Thanks for this bug report. We are studying the leak right now, but we know
that it is down inside MathLink itself and has to do with calling
MLTransferExpression() to move certain unusual types of data between links.
The leak can be easily duplicated in a C-language MathLink program.

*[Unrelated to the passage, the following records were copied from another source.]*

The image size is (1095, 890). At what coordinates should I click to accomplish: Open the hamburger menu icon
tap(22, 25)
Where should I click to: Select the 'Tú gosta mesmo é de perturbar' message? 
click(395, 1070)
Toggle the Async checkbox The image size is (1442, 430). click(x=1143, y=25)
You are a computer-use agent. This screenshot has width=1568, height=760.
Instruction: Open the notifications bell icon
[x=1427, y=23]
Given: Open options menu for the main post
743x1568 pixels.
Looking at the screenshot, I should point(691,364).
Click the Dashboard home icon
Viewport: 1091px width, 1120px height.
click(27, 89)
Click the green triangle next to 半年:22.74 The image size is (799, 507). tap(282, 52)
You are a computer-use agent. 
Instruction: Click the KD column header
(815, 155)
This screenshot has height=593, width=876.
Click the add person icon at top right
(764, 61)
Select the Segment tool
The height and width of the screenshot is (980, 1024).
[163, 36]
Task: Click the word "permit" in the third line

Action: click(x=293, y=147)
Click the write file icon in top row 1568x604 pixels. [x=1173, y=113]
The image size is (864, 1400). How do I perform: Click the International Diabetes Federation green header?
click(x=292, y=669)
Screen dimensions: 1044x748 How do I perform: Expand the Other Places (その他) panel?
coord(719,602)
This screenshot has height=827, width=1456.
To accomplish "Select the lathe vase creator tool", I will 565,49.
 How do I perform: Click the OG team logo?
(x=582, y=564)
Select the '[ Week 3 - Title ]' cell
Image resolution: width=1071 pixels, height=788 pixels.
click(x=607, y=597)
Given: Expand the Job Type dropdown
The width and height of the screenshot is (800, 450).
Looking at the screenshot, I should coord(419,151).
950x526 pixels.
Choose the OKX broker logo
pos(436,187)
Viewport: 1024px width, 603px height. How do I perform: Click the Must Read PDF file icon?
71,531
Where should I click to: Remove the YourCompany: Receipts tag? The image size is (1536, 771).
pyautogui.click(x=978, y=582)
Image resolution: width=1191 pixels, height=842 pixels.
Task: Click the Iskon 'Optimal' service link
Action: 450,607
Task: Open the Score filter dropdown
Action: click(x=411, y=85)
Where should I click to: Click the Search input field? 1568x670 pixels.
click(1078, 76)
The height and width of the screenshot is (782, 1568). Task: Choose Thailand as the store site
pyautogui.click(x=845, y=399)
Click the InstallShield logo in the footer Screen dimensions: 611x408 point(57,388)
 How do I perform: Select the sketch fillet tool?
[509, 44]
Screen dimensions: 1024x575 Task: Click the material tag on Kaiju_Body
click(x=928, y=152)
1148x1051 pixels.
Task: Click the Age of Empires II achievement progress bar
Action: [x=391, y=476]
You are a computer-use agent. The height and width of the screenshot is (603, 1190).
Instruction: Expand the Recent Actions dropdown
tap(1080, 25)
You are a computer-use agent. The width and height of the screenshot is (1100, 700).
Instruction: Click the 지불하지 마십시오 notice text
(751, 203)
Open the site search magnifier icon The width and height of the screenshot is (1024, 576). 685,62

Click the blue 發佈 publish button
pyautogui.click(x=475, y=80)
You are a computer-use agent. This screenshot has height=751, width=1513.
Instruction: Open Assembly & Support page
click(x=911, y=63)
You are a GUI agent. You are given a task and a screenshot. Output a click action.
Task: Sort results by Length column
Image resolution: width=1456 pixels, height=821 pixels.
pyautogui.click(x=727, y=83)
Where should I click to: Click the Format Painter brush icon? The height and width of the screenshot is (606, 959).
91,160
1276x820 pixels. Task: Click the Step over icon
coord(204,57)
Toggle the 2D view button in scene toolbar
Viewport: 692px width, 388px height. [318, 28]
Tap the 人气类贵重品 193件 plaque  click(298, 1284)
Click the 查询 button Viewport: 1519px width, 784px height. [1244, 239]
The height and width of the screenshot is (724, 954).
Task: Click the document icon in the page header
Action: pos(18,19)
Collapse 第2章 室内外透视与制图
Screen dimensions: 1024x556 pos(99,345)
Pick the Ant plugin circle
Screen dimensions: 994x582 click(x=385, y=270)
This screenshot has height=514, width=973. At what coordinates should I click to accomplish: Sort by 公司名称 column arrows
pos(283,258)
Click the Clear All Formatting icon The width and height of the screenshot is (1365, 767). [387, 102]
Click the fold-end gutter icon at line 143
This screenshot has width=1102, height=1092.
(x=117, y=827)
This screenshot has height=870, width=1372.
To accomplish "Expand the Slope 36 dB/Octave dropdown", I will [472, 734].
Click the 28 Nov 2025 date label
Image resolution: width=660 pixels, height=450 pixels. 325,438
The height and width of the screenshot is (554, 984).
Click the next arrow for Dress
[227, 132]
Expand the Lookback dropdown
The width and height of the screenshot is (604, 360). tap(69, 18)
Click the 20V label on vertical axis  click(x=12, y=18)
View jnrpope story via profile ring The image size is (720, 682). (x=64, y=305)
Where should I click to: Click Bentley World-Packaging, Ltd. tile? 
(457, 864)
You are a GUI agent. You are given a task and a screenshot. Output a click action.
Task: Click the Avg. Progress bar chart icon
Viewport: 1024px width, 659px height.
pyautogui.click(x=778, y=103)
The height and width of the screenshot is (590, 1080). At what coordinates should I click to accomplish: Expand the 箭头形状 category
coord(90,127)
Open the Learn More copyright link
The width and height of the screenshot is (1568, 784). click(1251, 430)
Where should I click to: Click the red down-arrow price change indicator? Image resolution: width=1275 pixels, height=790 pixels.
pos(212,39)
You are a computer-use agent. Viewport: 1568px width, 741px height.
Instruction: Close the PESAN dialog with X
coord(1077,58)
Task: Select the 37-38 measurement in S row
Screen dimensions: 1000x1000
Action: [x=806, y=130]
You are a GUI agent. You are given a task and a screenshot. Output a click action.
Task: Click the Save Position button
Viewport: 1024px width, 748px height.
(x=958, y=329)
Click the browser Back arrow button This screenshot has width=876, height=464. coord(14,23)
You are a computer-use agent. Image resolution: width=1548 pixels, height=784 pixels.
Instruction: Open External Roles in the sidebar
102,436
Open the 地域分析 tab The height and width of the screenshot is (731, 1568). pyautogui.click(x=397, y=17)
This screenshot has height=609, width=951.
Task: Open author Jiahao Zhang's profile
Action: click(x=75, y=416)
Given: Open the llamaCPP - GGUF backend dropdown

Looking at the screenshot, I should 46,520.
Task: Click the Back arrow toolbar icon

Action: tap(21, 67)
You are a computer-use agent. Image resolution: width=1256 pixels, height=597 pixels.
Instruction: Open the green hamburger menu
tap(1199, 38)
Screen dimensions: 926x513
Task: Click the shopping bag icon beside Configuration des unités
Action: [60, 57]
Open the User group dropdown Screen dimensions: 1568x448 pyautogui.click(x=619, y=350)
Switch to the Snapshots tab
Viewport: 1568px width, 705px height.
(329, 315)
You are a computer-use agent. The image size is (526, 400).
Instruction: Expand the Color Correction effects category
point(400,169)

Until this is fixed, there is a partial workaround in your J/Link program
that might be sufficient for you. You need to change the way the Expr is
stored internally so that MLTransferExpression() is not used to send it to
Mathematica. This can be done by calling any Expr method that "unwinds" the
expression data off of its highly optimized cache on an internal loopback
link. Any Expr method that inspects the expression in any way will perform
this unwinding; here is an example that uses length():

// MemoryLeaker.java
import com.wolfram.jlink.*;
public class MemoryLeaker {
Expr expr;
public MemoryLeaker(Expr e) {
expr = e;

// ADDED LINE. This has the side effect of unwinding the
// expression data off the internal loopback link:
expr.length();


}
public Expr getExpr() {
return expr;
}
}

This will make the movement of the data from Java to Mathematica not leak
memory (it will also make it a bit slower, but this will probably not be a
concern). Unfortunately, the initial send of the expression from
Mathematica to Java still uses MLTransferExpression() internally and this
cannot be changed. If you are only sending the data to Java once, and
retrieving it many times, the fix provided above will be enough for you,
but if you are sending expressions from Mathematica to Java as many times
as the other way around, then you will still have a problem.

If the above workaround is not sufficient for you, and you cannot wait for
a fix to show up in MathLink, then contact me directly and we can discuss
more complicated techniques, such as avoiding the Expr class entirely.